Share your comments, reactions, takeaways, or other thoughts below! We'll be awarding mana to our favorite responses; by default, a 500 mana bounty to our 5 favorite entries, as judged by what the speaker, the community, and our conference team likes.

You can see all Manifest 2023 talks here: https://manifold.markets/browse?topic=-manifest-2023-talks

Get Ṁ600 play money
Sort by:

Here is my general overview of this talk from what I heard.

What I believe Juniewicz is talking about, in general is could in part be referred to as, "Benchmark Gap." E.g., "what are the benchmarks missing?"

There are several, "Benchmark Gap," markets that have been put together by Vincent Luczkow, which I think gets into some actual numerical gaps, e.g. things that could hypothetically be measured but are not being measured.

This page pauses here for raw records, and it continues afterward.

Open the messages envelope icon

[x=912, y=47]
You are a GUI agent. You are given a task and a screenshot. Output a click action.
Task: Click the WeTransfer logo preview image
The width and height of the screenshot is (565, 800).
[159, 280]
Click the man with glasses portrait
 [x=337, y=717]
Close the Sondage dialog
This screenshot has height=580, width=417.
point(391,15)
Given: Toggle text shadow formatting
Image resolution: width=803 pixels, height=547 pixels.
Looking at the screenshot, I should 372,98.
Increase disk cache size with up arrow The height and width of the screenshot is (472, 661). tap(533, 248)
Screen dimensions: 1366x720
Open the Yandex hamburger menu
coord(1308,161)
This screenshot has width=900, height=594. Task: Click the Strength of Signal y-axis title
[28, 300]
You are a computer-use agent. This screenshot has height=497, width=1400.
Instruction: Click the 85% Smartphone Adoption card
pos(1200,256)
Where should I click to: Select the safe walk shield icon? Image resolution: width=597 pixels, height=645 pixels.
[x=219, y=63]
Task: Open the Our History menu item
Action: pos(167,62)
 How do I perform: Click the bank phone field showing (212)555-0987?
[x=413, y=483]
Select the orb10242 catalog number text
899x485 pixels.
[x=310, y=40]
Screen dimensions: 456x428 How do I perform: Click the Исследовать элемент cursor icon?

At one point the speaker seems to say, effectively, similar to prediction markets, "Benchmarks are not useful in resolving disagreements," ... well, is that the only goal of benchmarks? Or is it rather, a, "meeting point," which allows information aggregation and deconstruction?

I think if you follow a large number of benchmarks and understand what they are measuring, you are at least better informed than the average person on where AI is at. Understanding what the major benchmarks are rather than just having your eyes glaze over at an acronym is part of being a professional. That being said, as with any profession, there is a certain amount of built-in constructs that get made over time which may not be sufficiently predictive.

Other concepts she mentioned which might be more predictive relating to the notion of a, "benchmark gap," get into the fundamental problem with numerical objectivity, which is that, "not everything can be measured." She also mentions, "not everything resolvable is interesting," and, "sometimes sources are nonsense," because third party sources can be wrong (she gives Russia's military expenditure public numbers as an example as something that was used to resolve a market).

Better evaluations for LLM benchmarks that were discussed by the speaker:

  • External Evaluations (didn't really go into this, just put it on the board)

  • Autonomous Replicability (didn't really go into this)

  • Security Exploits

    • Anthropic Responsible Scaling Policy

      • Stealing API Keys

      • Write Simple LLM Worm

      • Fine Tune LLM to Add Backdoor

      • SQL injection exploits

      • Set Up Feature for Flask

So, these might not be, "benchmarks," per se, but elements that could constitute a benchmark, in the sense that most benchmarks today are typically covering many different questions. I think that's what the speaker is getting at.

Overall at a high level this was a call for others to, "please get on this, there is a problem here," but not necessarily proscribing any solution, but rather throwing out some throw-away arguments (in her words) to attempt to identify problems before more enhanced features of LLM's get released to the public.

Why do only five of the talks have discussion threads? Are you going to add discussions for the rest?